Before moving on to the next Wikileaks cable in which Embassy staff presents Obama with an introduction to Mexico and Calderón, I just want to mention that yesterday we set out on a short drive to a town called Tlaltetela on the other side of a barranca near where we live...going towards Huatusco (which is probably no help to most of you.) ANYWAY, we traveled slowly down from Las Trancas road into a long valley where heat and humidity shimmered across the landscape. At the lowest part, we stopped at a bridge that crosses a wide rocky river. Jim wanted to see if there was a trail we could walk along some day. But not this day.
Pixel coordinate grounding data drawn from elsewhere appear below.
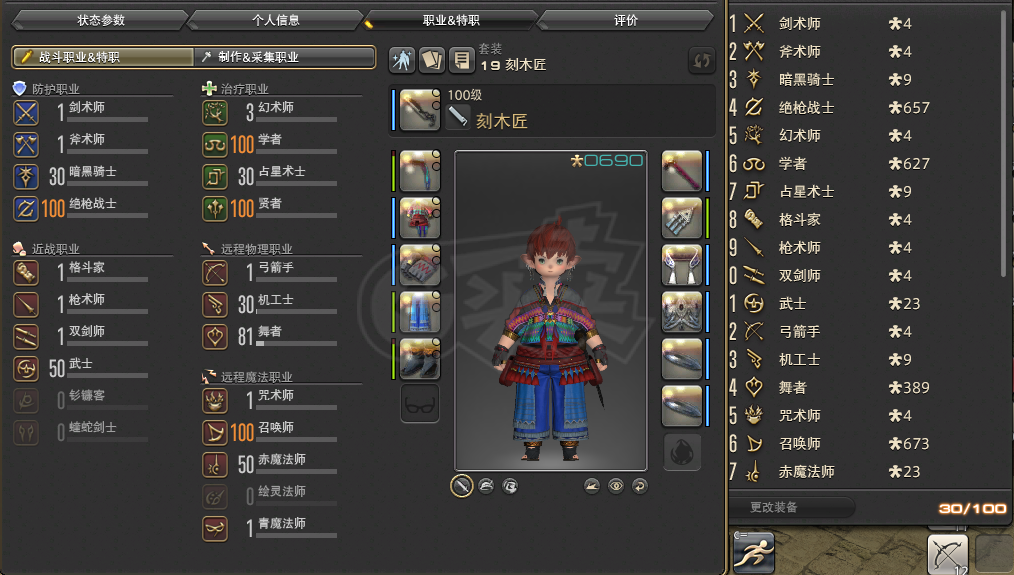Select gear set 绝枪战士 657 in list
1014x575 pixels.
coord(863,107)
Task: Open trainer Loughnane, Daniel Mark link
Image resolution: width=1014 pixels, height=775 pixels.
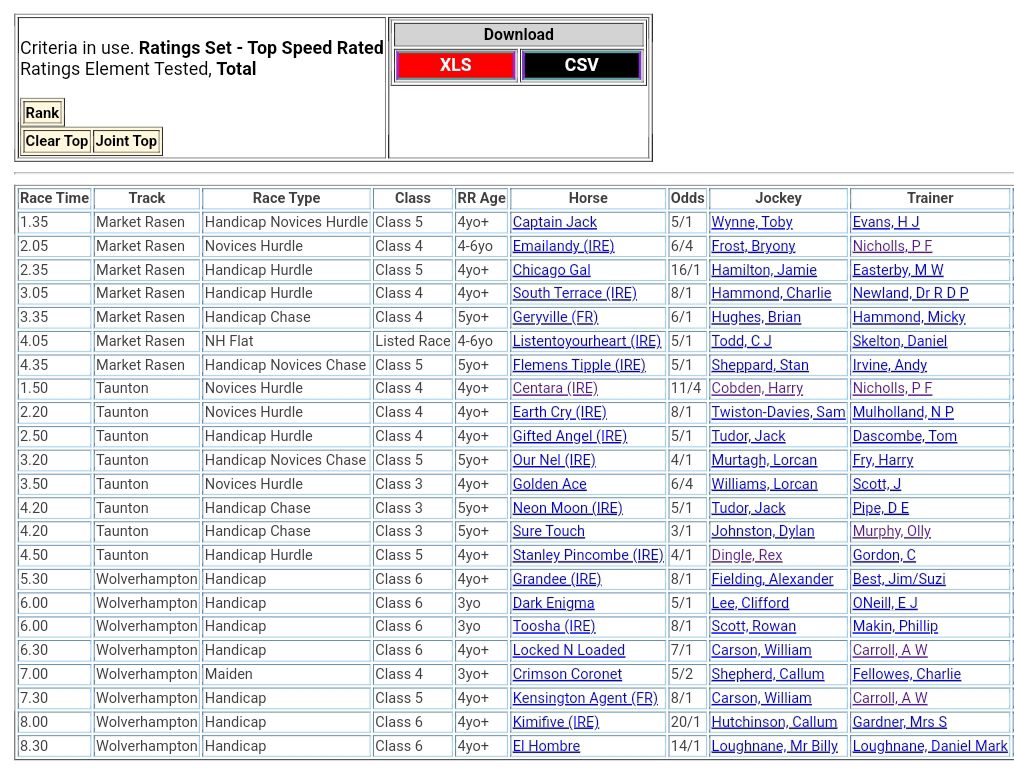Action: tap(929, 746)
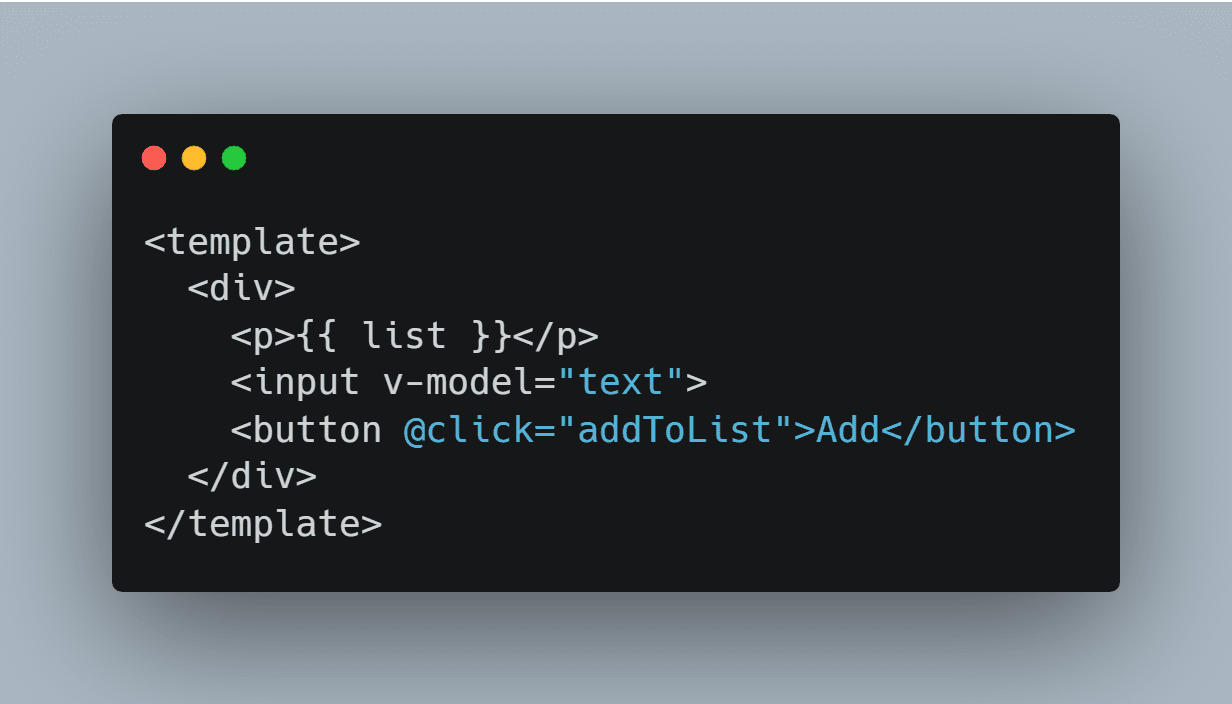Click the opening <div> tag
The image size is (1232, 704).
coord(241,289)
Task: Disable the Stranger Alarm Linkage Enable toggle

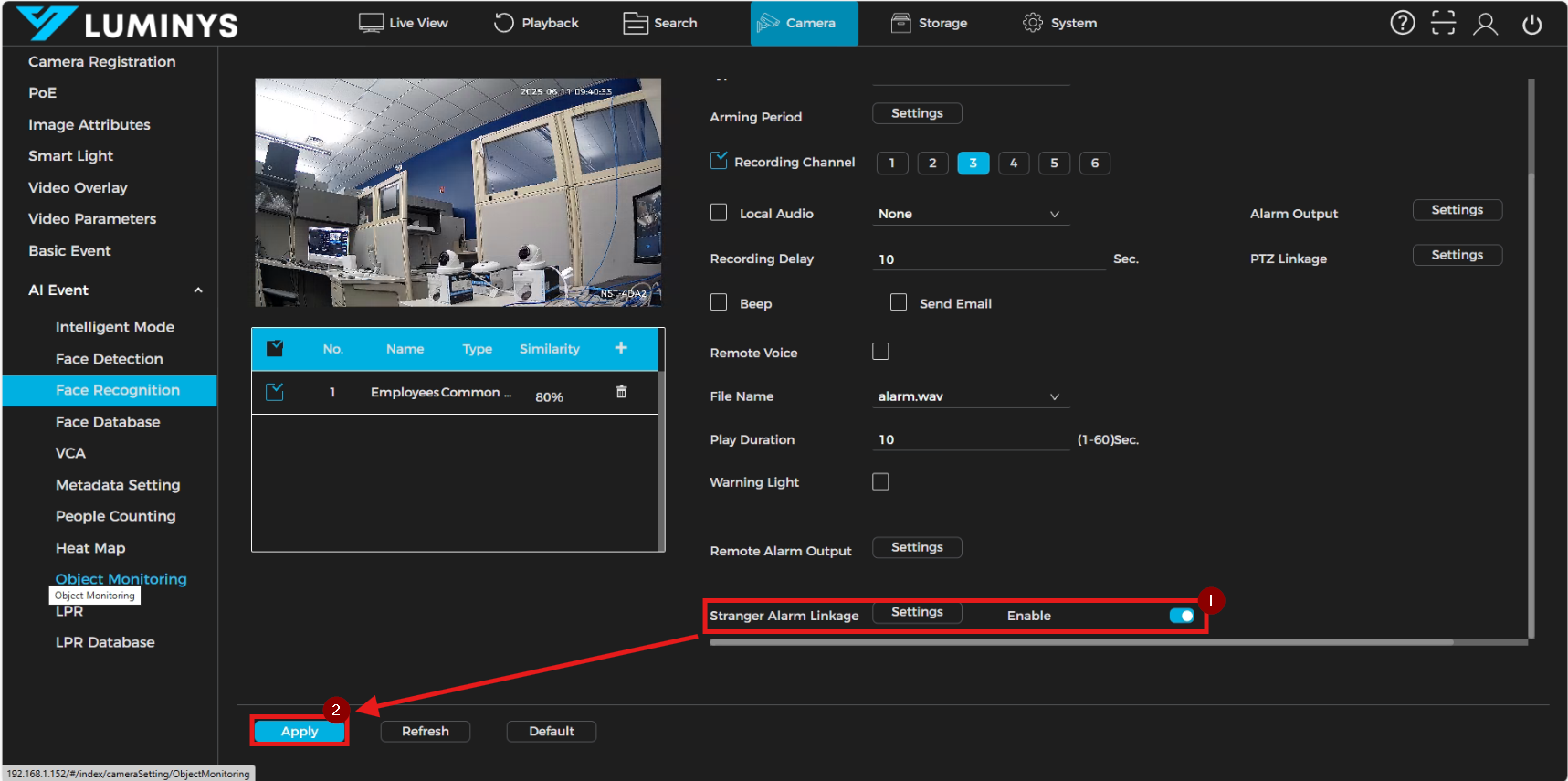Action: (x=1181, y=616)
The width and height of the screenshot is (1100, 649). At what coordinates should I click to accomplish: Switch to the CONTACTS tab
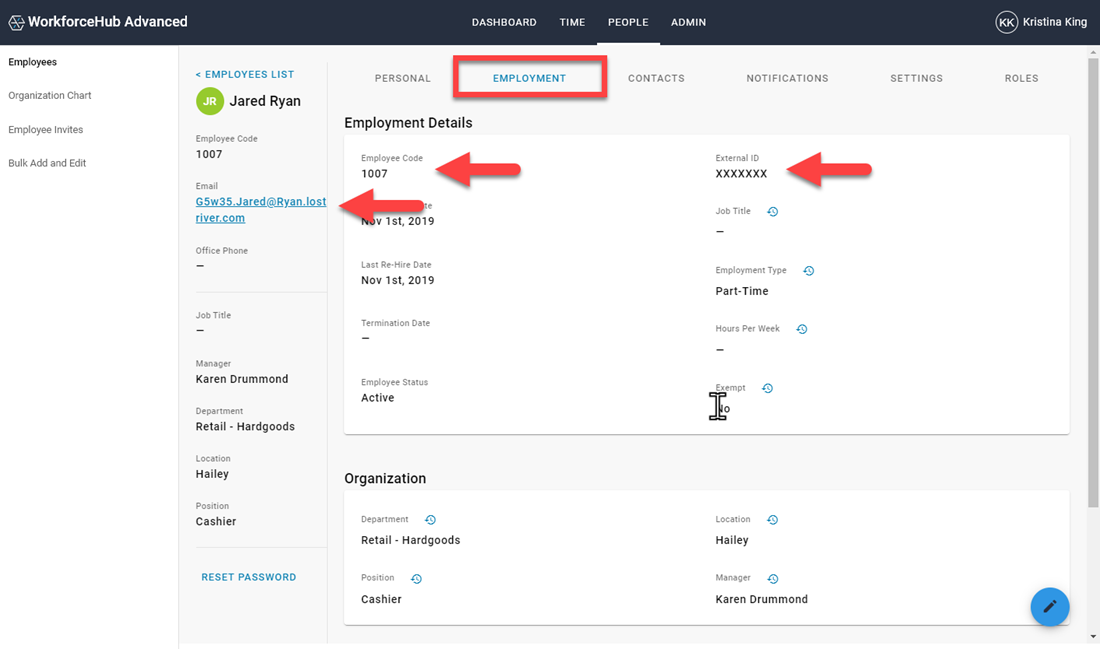[x=656, y=78]
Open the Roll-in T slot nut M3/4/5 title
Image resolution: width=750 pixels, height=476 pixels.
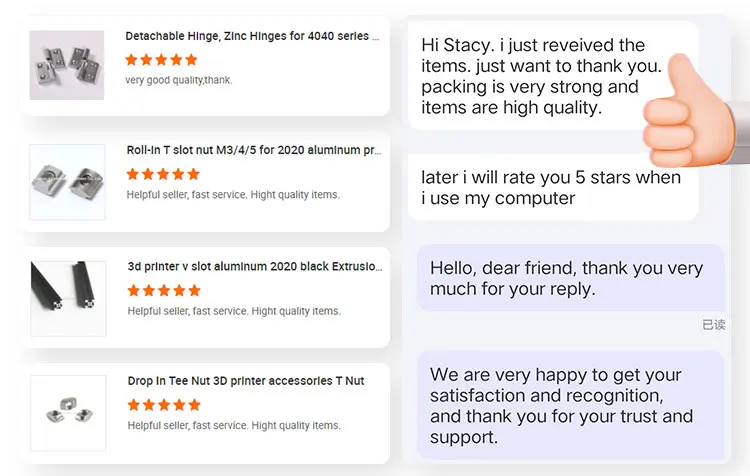pos(253,151)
The roads down one side of the barranca and up the other are not steep, but cling and skirt cliffs. You can see the ones on the opposite side looking like water pouring down through the trees.
The top is long and fairly level, perhaps a lava flow. You can't tell till you get close to the edge that this flat place does not go on forever. It is much cooler than the bottom of the barranca. Here as many people say, the climate is at least in part a function of altitude and cloud cover. We pulled off the road to Tlaltetela just to give the dogs a bit of a walk and to explore. It's an area that looks a bit like Africa, a bit like south Texas: scrubby vegetation around ploughed fields, acacia trees, some tossing their brilliant orange blossoms in the breeze. The rains have already washed away the dry season's omnipresent dust.
We walked toward a shallow pond. Jim called to me to see a large bird. "Where?", "There!" I missed it again. "On that branch half way up the tree." Finally I saw it. A plump white egg-shaped body drooped over the sides of a branch, a long neck and head looking like some kind of handle Suddenly it stretched into flight, long and graceful. Gusts of wind caught its wings. It turned and banked and sailed away. Maybe a heron? I don't know if there are herons here or not.
We also came upon the largest toad I at least have ever seen, perhaps 15 centimeters from the top of its head to the bottom of its back. Jim says he's seen bigger ones. It was sitting with its head resting against a clump of flowers, one back leg stretched out. It looked comfortable and peaceful. And as Jim noticed before I did, it was quite dead.
At the entrance to the town of Tlaltetela, there is a billboard that advertises something called a ladies' bar. It said it in English A lovely woman barely dressed reclines over the letters. In the US such a sign would say Girls! Girls! Girls! and wouldn't be called a ladies' bar.